§ What to do
Rewrite everything from the line with "Click the 幅 width input field" down to the line with "Open the 재생목록", swapping "screenshot" for "image" and leaving all else as it is.

§ Provided records

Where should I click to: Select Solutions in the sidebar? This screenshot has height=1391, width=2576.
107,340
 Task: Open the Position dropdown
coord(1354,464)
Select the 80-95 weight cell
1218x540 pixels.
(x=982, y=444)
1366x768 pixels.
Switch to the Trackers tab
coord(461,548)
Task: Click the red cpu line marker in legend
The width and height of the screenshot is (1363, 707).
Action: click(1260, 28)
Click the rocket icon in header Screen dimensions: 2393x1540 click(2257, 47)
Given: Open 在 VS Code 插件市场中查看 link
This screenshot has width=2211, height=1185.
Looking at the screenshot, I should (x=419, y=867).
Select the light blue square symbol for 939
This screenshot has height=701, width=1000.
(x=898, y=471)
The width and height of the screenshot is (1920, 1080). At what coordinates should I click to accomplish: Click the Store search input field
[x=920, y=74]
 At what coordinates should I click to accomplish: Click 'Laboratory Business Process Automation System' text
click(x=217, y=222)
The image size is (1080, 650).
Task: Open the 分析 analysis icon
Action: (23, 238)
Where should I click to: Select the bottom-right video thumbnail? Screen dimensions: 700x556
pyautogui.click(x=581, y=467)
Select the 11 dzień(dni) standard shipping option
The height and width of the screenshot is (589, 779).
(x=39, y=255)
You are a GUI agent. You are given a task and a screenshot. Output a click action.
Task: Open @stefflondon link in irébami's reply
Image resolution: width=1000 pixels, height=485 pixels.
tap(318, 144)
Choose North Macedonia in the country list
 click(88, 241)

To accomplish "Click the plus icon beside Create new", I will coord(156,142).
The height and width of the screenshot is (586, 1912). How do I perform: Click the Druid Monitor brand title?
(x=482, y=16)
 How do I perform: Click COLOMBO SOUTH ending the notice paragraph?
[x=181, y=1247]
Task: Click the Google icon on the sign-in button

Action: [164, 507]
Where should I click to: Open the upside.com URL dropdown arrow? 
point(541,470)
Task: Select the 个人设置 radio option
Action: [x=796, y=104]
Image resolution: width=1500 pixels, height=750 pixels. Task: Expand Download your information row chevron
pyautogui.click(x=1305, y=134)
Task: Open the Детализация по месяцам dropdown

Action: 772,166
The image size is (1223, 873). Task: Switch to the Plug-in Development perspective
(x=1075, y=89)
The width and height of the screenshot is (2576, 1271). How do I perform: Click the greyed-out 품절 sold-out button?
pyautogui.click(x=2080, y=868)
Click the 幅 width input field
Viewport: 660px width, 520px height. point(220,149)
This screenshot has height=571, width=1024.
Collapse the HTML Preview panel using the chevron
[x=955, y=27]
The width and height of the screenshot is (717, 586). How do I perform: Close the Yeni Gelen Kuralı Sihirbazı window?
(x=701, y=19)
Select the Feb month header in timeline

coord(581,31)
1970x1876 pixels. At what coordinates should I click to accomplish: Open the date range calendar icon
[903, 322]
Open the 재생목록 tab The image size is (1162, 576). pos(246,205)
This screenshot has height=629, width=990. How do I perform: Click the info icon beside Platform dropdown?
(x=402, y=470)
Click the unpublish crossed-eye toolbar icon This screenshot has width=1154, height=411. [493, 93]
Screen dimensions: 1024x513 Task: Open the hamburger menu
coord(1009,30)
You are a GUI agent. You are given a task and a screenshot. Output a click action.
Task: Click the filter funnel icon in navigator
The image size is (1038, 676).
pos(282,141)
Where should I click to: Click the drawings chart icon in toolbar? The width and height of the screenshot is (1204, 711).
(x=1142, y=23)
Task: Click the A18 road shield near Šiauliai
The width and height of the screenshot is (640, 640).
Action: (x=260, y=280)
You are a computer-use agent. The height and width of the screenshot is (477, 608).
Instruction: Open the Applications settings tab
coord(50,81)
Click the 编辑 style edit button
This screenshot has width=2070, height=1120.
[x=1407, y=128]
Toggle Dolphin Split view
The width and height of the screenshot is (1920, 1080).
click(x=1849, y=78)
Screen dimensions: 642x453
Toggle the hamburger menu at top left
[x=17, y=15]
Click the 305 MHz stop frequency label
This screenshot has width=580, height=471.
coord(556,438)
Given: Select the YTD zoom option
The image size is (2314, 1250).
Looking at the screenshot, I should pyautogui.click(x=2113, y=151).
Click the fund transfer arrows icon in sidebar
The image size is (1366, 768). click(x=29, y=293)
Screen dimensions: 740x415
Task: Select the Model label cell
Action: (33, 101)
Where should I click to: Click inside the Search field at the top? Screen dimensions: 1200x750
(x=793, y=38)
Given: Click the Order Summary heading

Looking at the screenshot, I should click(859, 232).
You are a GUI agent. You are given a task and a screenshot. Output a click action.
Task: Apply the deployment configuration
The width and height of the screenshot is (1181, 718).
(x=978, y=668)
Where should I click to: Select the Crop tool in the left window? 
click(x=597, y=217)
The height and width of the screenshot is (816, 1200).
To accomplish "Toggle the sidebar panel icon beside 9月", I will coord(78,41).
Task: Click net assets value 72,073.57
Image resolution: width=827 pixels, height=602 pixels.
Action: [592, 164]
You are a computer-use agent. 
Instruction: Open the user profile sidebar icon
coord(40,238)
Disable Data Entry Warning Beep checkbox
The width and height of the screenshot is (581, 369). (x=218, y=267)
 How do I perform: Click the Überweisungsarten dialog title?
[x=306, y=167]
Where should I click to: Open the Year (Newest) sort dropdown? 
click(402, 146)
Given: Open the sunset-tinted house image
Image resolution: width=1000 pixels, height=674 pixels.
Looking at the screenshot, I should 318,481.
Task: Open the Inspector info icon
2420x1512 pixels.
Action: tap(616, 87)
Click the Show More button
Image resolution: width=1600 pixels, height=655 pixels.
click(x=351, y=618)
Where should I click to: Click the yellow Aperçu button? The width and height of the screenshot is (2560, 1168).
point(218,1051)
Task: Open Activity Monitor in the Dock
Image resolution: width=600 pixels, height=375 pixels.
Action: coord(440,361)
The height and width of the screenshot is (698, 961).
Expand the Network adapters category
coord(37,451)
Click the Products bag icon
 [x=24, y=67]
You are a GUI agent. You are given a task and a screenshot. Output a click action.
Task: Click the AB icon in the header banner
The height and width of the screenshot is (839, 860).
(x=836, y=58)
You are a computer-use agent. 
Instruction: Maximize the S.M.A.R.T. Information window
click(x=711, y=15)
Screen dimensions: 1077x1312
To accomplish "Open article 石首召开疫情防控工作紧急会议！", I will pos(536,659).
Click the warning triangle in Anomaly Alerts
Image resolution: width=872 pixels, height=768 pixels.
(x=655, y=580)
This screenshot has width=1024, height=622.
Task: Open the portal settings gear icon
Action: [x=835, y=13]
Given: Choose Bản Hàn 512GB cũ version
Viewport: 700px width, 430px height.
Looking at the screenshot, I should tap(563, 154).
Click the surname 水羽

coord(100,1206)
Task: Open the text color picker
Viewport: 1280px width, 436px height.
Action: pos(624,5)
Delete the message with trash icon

§ Worked answer
Click the 幅 width input field
Viewport: 660px width, 520px height. point(220,149)
This image has height=571, width=1024.
Collapse the HTML Preview panel using the chevron
[x=955, y=27]
The width and height of the image is (717, 586). How do I perform: Close the Yeni Gelen Kuralı Sihirbazı window?
(x=701, y=19)
Select the Feb month header in timeline

coord(581,31)
1970x1876 pixels. At what coordinates should I click to accomplish: Open the date range calendar icon
[903, 322]
Open the 재생목록 tab The image size is (1162, 576). pos(246,205)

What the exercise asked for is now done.